Welcome to my World

Welcome to the domain different--to paraphrase from New Mexico's capital city of Santa Fe which bills itself "The City Different." Perhaps this space is not completely unique but my world shapes what I write as well as many other facets of my life. The four Ds figure prominently but there are many other things as well. Here you will learn what makes me tick, what thrills and inspires me, experiences that impact my life and many other antidotes, vignettes and journal notes that set the paradigm for Dierdre O'Dare and her alter ego Gwynn Morgan and the fiction and poetry they write. I sell nothing here--just share with friends and others who may wander in. There will be pictures, poems, observations, rants on occasion and sometimes even jokes. Welcome to our world!

Sunday, December 31, 2023

Monday Memoir, Jan 1, 1966


I began 1966 in Sacramento although I was already fairly sure I would be returning to Arizona in the relatively near future. A wise idea? In a few words, hell no! But I had unfinished business I could not leave dangling and a little more of my self-imposed sentence to complete to earn my release. I had no illusions it would be easy. Actually, in most ways it was harder than I even imagined or expected but I knew the end would come and somehow I would get there. No regrets; what does not kill you...

January 1, 1966 Saturday 

The day dawned sunny and lovely. I got up and dressed and did the dishes left over from last night. By then Roxie was up and soon the boys. We had 'brunch' and then worked at various chores. I made new finance and correspondence charts and wrote six New Year's resolutions. I read, studied the ARJC catalog etc. Late in the evening we went over to Grace and Ruth's for dinner. I had an Air Mail Special Delivery letter which I was half-afraid to read but it wasn't bad at all. Now I have one more week of vacation to sum it up briefly. It was a pretty reasonable letter from Mom and the Boss but Charlie Mike is a little hot under the collar yet. I hope he is not echoing the real sentiments... I nearly forgot, we drove over to Davis in the afternoon with some of the boys' stuff and I got a look at the campus. The new buildings are going up really pretty--mostly precast concrete extremely modern style but very striking. It was a lovely ride. If this is a sample 1966 will be full of busy sunny days with travel and surprise changes of plans. I hope I can see San Francisco before I go. Maybe Roxie and I can go next Saturday. 

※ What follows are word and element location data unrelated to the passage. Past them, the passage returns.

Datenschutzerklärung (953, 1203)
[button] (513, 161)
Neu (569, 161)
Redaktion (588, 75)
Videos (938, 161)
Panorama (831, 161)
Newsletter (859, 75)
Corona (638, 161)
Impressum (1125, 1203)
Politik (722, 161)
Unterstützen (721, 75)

After my departure from "home" I was not forgotten! They claimed to be starving broke but Special Delivery Air Mail? Holy frijoles! As I mentioned, a spate of letters had come from Arizona—threats, wheedles, pathetic whines—the full arsenal of emotional blackmail. There was one to the aunts which I was never meant to see but I did. In it they were warned I was a totally out-of-control nymphomaniac slut, constantly embarrassed Dad by propositioning his friends and any other man in the county and would bring all sorts of shame and dishonor on them if they allowed me to stay. Reading this scathing but false condemnation, I felt flayed and crucified. He did not mention my “despicable affair with a married railroad man"; perhaps too tame a scandal to include!  After they all read that one, there was a lot more cussing. It was too dramatic and ridiculous to be true, but did they doubt me just a little bit? I’ll never know.

I think that was when Aunt Roxie took me over to her house, Was it to protect me, her big sisters or ??? At any rate I think I can say she was less scared of her big brother than any of the others. I do not even think she liked him much! She was a strong Taurus on the cusp of Aries (April 21) and managed well as a single mom for a long time. I always respected her and admired her practicality. We got along well and were a bit alike. 

I suspect Charlie Mike was feeling a bit betrayed as we had spoken of  leaving together. And of course Dad now did all he could to drive a big wedge between us. He was not ready to cut his older son loose--needed the slave labor--despite the fact he often was harder on Charlie Mike than me in some ways, like downright ugly and mean, much more physical punishment. I think he suspected lectures were not efficacious! Charlie Mike was much less subject to emotional blackmail and far less gullible than I was. He always had an iron core and does to this day. Real Scorpio, no surrender and don't mess with him. At any rate once I was back we quickly resumed our trust, sharing and mutual support. 

Just a few photos for eye candy or tax to break up the dull lines of text. First is Aunt Roxie in 1942--she was no fashionista like Sister Ruth but wholesomely pretty. She was about 24. Next a couple of years later, after Larry was born. This is very real and her. Then Roxie and her husband, Ray Tackett. He was the father of both boys. They wed in 1944 I think. An Army Air Corps vet, he contracted a leukemia type disease and died in about 1950, shortly after Steve was born. I suspect it was service related but I never knew. I really do not remember him but am sure he was a really fine man.